Pour les Belges qui ne vous connaîtraient pas encore. Qui est Femke Hogema ?
“J’ai travaillé aussi bien dans de grandes que dans de petites entreprises en tant que Financial Controller. J’ai toujours été une sorte d'étrangère. J'en savais assez sur les finances, mais je pouvais me montrer irritante. Ainsi, j’ai toujours posé les questions qu'il ne fallait pas et je faisais parfois comme si je n'y connaissais rien.
Les experts financiers protégeaient bien les affaires financières et le reste de l’organisation faisait semblant de savoir de quoi il s’agissait. Or, l’argent est si important pour les entreprises que nous devons pouvoir en parler normalement. Et pas en utilisant un jargon difficile.
Après avoir travaillé pendant une dizaine d’années, je me suis mise à mon compte. Dans un premier temps en tant que Controller intérimaire, mais je me suis aussi mise à donner de plus en plus de formations financières. À l’époque, j’ai découvert à quel point j’aimais encadrer les entrepreneurs dans ce domaine.
Durant cette période, un éditeur m'a demandé d’écrire un livre sur les finances pour les petits entrepreneurs. C’est alors que les choses ont commencé à bouger pour moi. Ce qui m’a toujours distinguée des autres professionnels financiers, c’est que je voulais rendre les finances intéressantes, pratiques et accessibles. Et ça a marché.
Les entrepreneurs ont souvent du mal à comprendre l’aspect financier de leur entreprise. 'J’ai un comptable qui s'en charge', disent-ils. J’ai vraiment le sentiment d’avoir également contribué à rendre l’argent important dans le monde des entreprises.
Il y a cinq ans, j’ai décidé de transmettre toutes mes connaissances et compétences à des comptables et experts-comptables, afin qu’ils puissent également aider leurs clients à développer une entreprise financièrement saine et rentable. C’est ainsi qu’est né le livre The Profit Advisor.
Nous devons parler autrement avec les entrepreneurs. Cela requiert d’autres compétences. C’est là que commence ma mission : transformer tous les comptables et experts-comptables en conseillers en bénéfices.”

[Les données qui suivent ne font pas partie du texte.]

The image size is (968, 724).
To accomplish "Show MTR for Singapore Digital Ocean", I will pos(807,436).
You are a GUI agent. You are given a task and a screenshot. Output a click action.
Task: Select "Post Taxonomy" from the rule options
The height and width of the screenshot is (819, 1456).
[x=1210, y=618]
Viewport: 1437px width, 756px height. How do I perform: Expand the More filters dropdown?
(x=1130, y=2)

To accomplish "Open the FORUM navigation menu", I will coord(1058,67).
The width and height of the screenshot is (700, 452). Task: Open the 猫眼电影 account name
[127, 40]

Voilà qui est dit. Dans le livre The Profit Advisor, vous abordez le nouveau rôle des comptables et experts-comptables. Au début de chaque chapitre, vous racontez les expériences d’un entrepreneur avec son comptable. C'est parfois conflictuel.
“Cet expert-comptable et ce client n’existent pas, mais ils sont la somme d’une compilation de nombreux témoignages. J’en ai extrait les extrêmes, mais il s'agit de situations qui se sont véritablement produites.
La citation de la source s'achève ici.